You write that those “interested in Cuba often make the mistake of thinking too much about Fidel Castro. He was but one revolutionary among many.” Such perspectives amount to reading history “backward,” you argue. What are the consequences of that misreading?
I think that he’s such a larger-than-life figure and he has attracted so much attention, and he’s drawn to himself so much attention, that many Americans think of Castro and the revolution as “The Communist Revolution that took power in 1959, created by Fidel Castro.” And that isn’t correct.

He was one of many revolutionaries—and many revolutionaries were explicitly anti-communist. The revolution was not communist to begin with, so to call it the “Communist Revolution of ’59” completely misunderstands what that revolution was. It was an anti-dictatorial revolution that grew out of the political currents that were already present in Cuba, many of which were liberal or social democratic.

Because of what the revolution would become, a lot of Americans don’t realize what the revolution originally was or how incredibly popular it was in the beginning. And it wasn’t popular support for communism—it wasn’t clear at that point that the government would become communist. So in some sense, this discourse, which has been a mainstay of official American discourse towards Cuba, just doesn’t describe what the social experience of that country was over the last 60 years.

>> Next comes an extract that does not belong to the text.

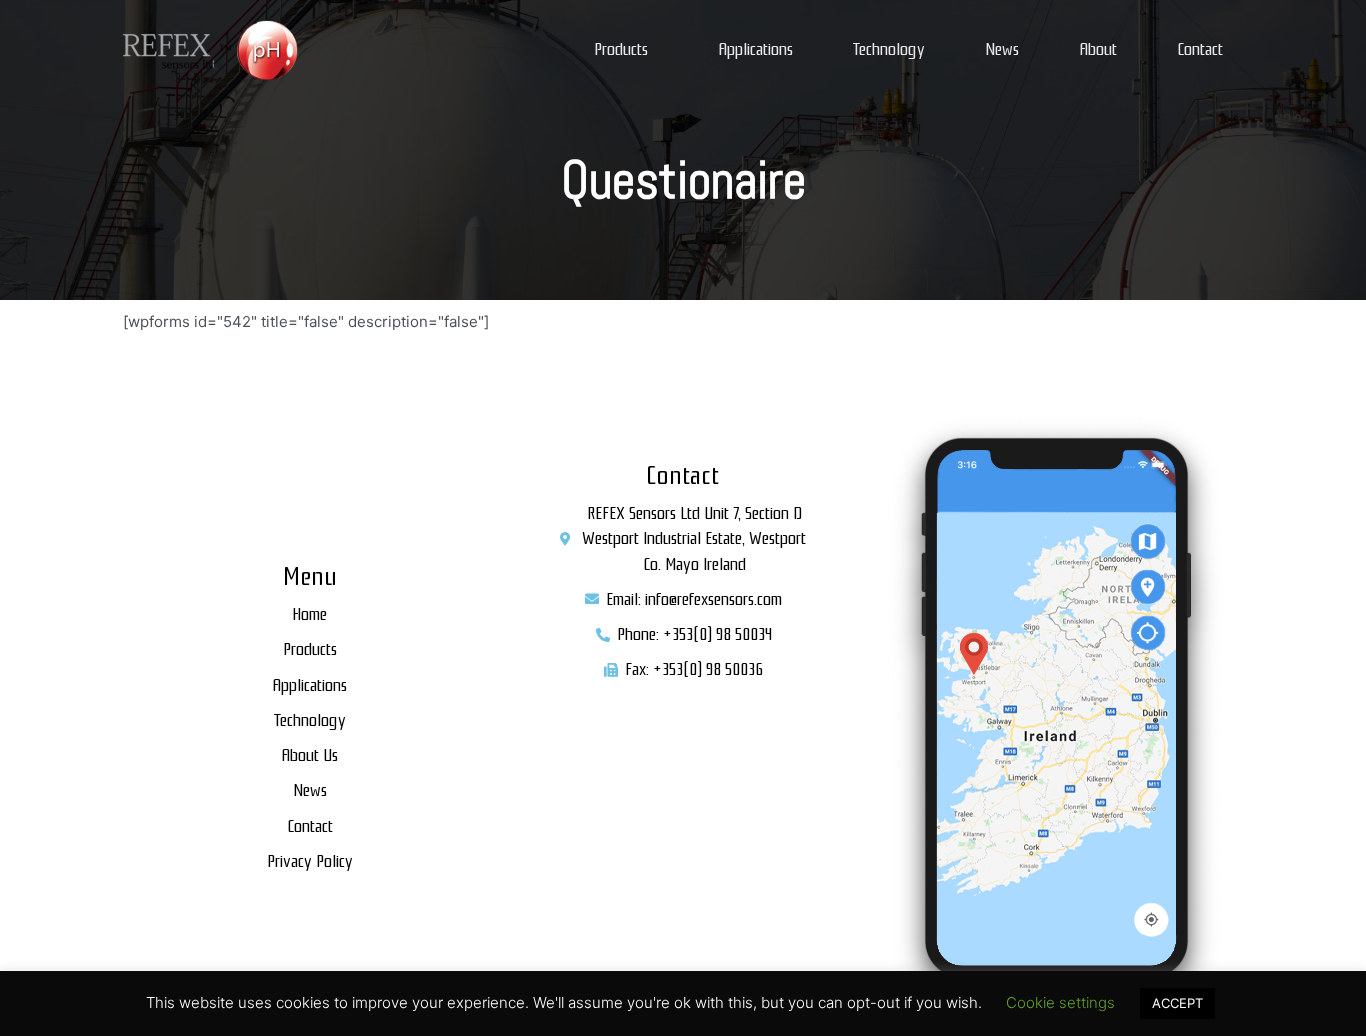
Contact (1200, 49)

Over the summer, in the midst of Cubans’ protests against their government, President Biden said, “The United States is taking concerted action to bolster the cause of the Cuban people.” How is the history of American intervention likely to influence a response today?

Going back to the 19th century, the U.S. has never been a liberating force in Cuban history. So for the U.S. to talk about liberation now just plays right into the hands of the Cuban state. And, now, you see that some of the anti-government protesters, especially among young activists and intellectuals, have been really disappointed with the way the Biden administration has been talking about it. These demonstrators were protesting the government. They consider themselves as forces for change and as forces for democracy. But they reject the U.S. notion of itself as a liberator. I think people in Washington just ignore or just don’t know that history.